Data to use below:
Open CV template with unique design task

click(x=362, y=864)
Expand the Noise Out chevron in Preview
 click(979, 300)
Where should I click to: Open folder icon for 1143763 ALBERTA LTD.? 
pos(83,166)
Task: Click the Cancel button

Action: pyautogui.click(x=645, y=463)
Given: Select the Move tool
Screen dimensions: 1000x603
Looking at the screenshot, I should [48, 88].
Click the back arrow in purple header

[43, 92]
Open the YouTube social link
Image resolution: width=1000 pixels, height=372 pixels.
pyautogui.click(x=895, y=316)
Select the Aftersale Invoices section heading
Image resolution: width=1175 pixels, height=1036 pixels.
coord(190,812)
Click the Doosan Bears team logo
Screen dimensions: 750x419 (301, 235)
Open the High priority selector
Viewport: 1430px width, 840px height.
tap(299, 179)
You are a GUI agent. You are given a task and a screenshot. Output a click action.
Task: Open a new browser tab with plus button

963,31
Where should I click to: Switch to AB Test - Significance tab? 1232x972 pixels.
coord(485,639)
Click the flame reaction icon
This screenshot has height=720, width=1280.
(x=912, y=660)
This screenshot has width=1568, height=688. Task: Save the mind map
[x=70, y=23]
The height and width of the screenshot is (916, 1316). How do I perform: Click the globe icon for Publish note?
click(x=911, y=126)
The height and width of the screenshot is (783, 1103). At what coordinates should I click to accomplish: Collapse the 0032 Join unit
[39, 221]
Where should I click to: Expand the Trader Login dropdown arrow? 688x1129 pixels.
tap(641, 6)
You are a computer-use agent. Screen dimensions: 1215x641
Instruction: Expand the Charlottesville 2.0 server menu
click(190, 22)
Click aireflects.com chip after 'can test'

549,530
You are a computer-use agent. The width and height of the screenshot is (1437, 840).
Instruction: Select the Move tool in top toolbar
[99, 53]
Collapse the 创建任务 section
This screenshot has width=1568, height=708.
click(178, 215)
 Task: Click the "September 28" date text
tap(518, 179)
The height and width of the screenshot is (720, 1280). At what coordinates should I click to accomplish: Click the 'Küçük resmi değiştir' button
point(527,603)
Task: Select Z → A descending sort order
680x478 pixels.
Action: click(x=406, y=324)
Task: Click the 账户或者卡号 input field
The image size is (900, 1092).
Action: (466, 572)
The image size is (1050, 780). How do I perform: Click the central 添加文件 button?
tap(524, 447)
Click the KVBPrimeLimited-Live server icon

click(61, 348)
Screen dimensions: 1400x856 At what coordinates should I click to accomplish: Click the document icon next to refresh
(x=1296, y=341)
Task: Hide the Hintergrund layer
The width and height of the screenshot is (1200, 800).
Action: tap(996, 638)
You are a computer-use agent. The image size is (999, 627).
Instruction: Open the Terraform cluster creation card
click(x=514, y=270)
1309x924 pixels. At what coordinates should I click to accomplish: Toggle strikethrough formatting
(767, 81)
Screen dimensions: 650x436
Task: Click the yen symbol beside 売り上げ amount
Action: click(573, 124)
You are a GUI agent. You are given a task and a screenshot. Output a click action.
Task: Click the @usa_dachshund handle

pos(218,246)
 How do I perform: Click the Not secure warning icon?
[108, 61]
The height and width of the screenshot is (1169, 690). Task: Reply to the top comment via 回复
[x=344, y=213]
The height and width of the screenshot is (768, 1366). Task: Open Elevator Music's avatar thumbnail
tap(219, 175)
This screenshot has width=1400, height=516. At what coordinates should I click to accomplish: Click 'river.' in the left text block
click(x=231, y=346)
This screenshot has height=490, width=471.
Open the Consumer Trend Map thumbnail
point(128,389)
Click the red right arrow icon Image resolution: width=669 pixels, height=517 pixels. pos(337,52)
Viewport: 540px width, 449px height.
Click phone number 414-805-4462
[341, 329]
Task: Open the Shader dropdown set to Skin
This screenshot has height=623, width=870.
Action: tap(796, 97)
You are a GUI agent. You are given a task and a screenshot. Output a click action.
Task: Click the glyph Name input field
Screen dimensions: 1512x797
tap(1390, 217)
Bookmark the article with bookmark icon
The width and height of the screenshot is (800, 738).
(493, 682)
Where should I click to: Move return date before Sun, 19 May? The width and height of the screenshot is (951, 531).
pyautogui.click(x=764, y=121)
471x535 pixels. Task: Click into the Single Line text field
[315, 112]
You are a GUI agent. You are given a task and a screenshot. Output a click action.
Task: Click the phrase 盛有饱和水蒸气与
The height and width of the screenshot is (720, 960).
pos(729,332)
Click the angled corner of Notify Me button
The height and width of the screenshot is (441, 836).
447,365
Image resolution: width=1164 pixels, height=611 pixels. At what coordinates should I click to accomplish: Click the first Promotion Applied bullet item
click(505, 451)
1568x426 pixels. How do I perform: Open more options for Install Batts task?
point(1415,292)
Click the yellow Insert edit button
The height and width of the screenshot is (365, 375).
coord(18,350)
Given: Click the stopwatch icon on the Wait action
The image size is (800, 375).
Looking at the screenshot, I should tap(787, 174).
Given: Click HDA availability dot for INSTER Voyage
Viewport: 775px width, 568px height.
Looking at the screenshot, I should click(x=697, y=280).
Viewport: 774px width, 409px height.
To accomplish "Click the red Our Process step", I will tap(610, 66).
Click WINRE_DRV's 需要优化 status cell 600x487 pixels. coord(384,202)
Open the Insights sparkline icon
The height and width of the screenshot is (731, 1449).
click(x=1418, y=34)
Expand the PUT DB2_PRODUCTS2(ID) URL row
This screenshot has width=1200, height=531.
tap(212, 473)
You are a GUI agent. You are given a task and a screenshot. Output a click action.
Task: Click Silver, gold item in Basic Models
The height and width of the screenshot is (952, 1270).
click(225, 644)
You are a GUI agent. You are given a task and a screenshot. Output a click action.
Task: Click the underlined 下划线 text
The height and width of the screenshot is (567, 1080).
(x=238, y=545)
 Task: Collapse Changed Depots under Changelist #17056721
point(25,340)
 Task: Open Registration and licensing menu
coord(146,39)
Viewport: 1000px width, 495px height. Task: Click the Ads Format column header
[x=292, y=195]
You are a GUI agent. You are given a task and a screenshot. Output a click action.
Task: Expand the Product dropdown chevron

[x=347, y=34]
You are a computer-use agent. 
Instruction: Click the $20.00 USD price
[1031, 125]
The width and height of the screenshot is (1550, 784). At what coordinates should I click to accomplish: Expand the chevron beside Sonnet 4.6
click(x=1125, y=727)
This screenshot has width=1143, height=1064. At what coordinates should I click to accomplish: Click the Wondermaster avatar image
End of Data to use.
**Goal of the exercise**. Transcribe the listing so that each line matches exactly.

**Final answer**.
Open CV template with unique design task

click(x=362, y=864)
Expand the Noise Out chevron in Preview
 click(979, 300)
Where should I click to: Open folder icon for 1143763 ALBERTA LTD.? 
pos(83,166)
Task: Click the Cancel button

Action: pyautogui.click(x=645, y=463)
Given: Select the Move tool
Screen dimensions: 1000x603
Looking at the screenshot, I should [48, 88].
Click the back arrow in purple header

[43, 92]
Open the YouTube social link
Image resolution: width=1000 pixels, height=372 pixels.
pyautogui.click(x=895, y=316)
Select the Aftersale Invoices section heading
Image resolution: width=1175 pixels, height=1036 pixels.
coord(190,812)
Click the Doosan Bears team logo
Screen dimensions: 750x419 (301, 235)
Open the High priority selector
Viewport: 1430px width, 840px height.
tap(299, 179)
You are a GUI agent. You are given a task and a screenshot. Output a click action.
Task: Open a new browser tab with plus button

963,31
Where should I click to: Switch to AB Test - Significance tab? 1232x972 pixels.
coord(485,639)
Click the flame reaction icon
This screenshot has height=720, width=1280.
(x=912, y=660)
This screenshot has width=1568, height=688. Task: Save the mind map
[x=70, y=23]
The height and width of the screenshot is (916, 1316). How do I perform: Click the globe icon for Publish note?
click(x=911, y=126)
The height and width of the screenshot is (783, 1103). At what coordinates should I click to accomplish: Collapse the 0032 Join unit
[39, 221]
Where should I click to: Expand the Trader Login dropdown arrow? 688x1129 pixels.
tap(641, 6)
You are a computer-use agent. Screen dimensions: 1215x641
Instruction: Expand the Charlottesville 2.0 server menu
click(190, 22)
Click aireflects.com chip after 'can test'

549,530
You are a computer-use agent. The width and height of the screenshot is (1437, 840).
Instruction: Select the Move tool in top toolbar
[99, 53]
Collapse the 创建任务 section
This screenshot has width=1568, height=708.
click(178, 215)
 Task: Click the "September 28" date text
tap(518, 179)
The height and width of the screenshot is (720, 1280). At what coordinates should I click to accomplish: Click the 'Küçük resmi değiştir' button
point(527,603)
Task: Select Z → A descending sort order
680x478 pixels.
Action: click(x=406, y=324)
Task: Click the 账户或者卡号 input field
The image size is (900, 1092).
Action: (466, 572)
The image size is (1050, 780). How do I perform: Click the central 添加文件 button?
tap(524, 447)
Click the KVBPrimeLimited-Live server icon

click(61, 348)
Screen dimensions: 1400x856 At what coordinates should I click to accomplish: Click the document icon next to refresh
(x=1296, y=341)
Task: Hide the Hintergrund layer
The width and height of the screenshot is (1200, 800).
Action: tap(996, 638)
You are a computer-use agent. The image size is (999, 627).
Instruction: Open the Terraform cluster creation card
click(x=514, y=270)
1309x924 pixels. At what coordinates should I click to accomplish: Toggle strikethrough formatting
(767, 81)
Screen dimensions: 650x436
Task: Click the yen symbol beside 売り上げ amount
Action: click(573, 124)
You are a GUI agent. You are given a task and a screenshot. Output a click action.
Task: Click the @usa_dachshund handle

pos(218,246)
 How do I perform: Click the Not secure warning icon?
[108, 61]
The height and width of the screenshot is (1169, 690). Task: Reply to the top comment via 回复
[x=344, y=213]
The height and width of the screenshot is (768, 1366). Task: Open Elevator Music's avatar thumbnail
tap(219, 175)
This screenshot has width=1400, height=516. At what coordinates should I click to accomplish: Click 'river.' in the left text block
click(x=231, y=346)
This screenshot has height=490, width=471.
Open the Consumer Trend Map thumbnail
point(128,389)
Click the red right arrow icon Image resolution: width=669 pixels, height=517 pixels. pos(337,52)
Viewport: 540px width, 449px height.
Click phone number 414-805-4462
[341, 329]
Task: Open the Shader dropdown set to Skin
This screenshot has height=623, width=870.
Action: tap(796, 97)
You are a GUI agent. You are given a task and a screenshot. Output a click action.
Task: Click the glyph Name input field
Screen dimensions: 1512x797
tap(1390, 217)
Bookmark the article with bookmark icon
The width and height of the screenshot is (800, 738).
(493, 682)
Where should I click to: Move return date before Sun, 19 May? The width and height of the screenshot is (951, 531).
pyautogui.click(x=764, y=121)
471x535 pixels. Task: Click into the Single Line text field
[315, 112]
You are a GUI agent. You are given a task and a screenshot. Output a click action.
Task: Click the phrase 盛有饱和水蒸气与
The height and width of the screenshot is (720, 960).
pos(729,332)
Click the angled corner of Notify Me button
The height and width of the screenshot is (441, 836).
447,365
Image resolution: width=1164 pixels, height=611 pixels. At what coordinates should I click to accomplish: Click the first Promotion Applied bullet item
click(505, 451)
1568x426 pixels. How do I perform: Open more options for Install Batts task?
point(1415,292)
Click the yellow Insert edit button
The height and width of the screenshot is (365, 375).
coord(18,350)
Given: Click the stopwatch icon on the Wait action
The image size is (800, 375).
Looking at the screenshot, I should tap(787, 174).
Given: Click HDA availability dot for INSTER Voyage
Viewport: 775px width, 568px height.
Looking at the screenshot, I should click(x=697, y=280).
Viewport: 774px width, 409px height.
To accomplish "Click the red Our Process step", I will tap(610, 66).
Click WINRE_DRV's 需要优化 status cell 600x487 pixels. coord(384,202)
Open the Insights sparkline icon
The height and width of the screenshot is (731, 1449).
click(x=1418, y=34)
Expand the PUT DB2_PRODUCTS2(ID) URL row
This screenshot has width=1200, height=531.
tap(212, 473)
You are a GUI agent. You are given a task and a screenshot. Output a click action.
Task: Click Silver, gold item in Basic Models
The height and width of the screenshot is (952, 1270).
click(225, 644)
You are a GUI agent. You are given a task and a screenshot. Output a click action.
Task: Click the underlined 下划线 text
The height and width of the screenshot is (567, 1080).
(x=238, y=545)
 Task: Collapse Changed Depots under Changelist #17056721
point(25,340)
 Task: Open Registration and licensing menu
coord(146,39)
Viewport: 1000px width, 495px height. Task: Click the Ads Format column header
[x=292, y=195]
You are a GUI agent. You are given a task and a screenshot. Output a click action.
Task: Expand the Product dropdown chevron

[x=347, y=34]
You are a computer-use agent. 
Instruction: Click the $20.00 USD price
[1031, 125]
The width and height of the screenshot is (1550, 784). At what coordinates should I click to accomplish: Expand the chevron beside Sonnet 4.6
click(x=1125, y=727)
This screenshot has width=1143, height=1064. At what coordinates should I click to accomplish: Click the Wondermaster avatar image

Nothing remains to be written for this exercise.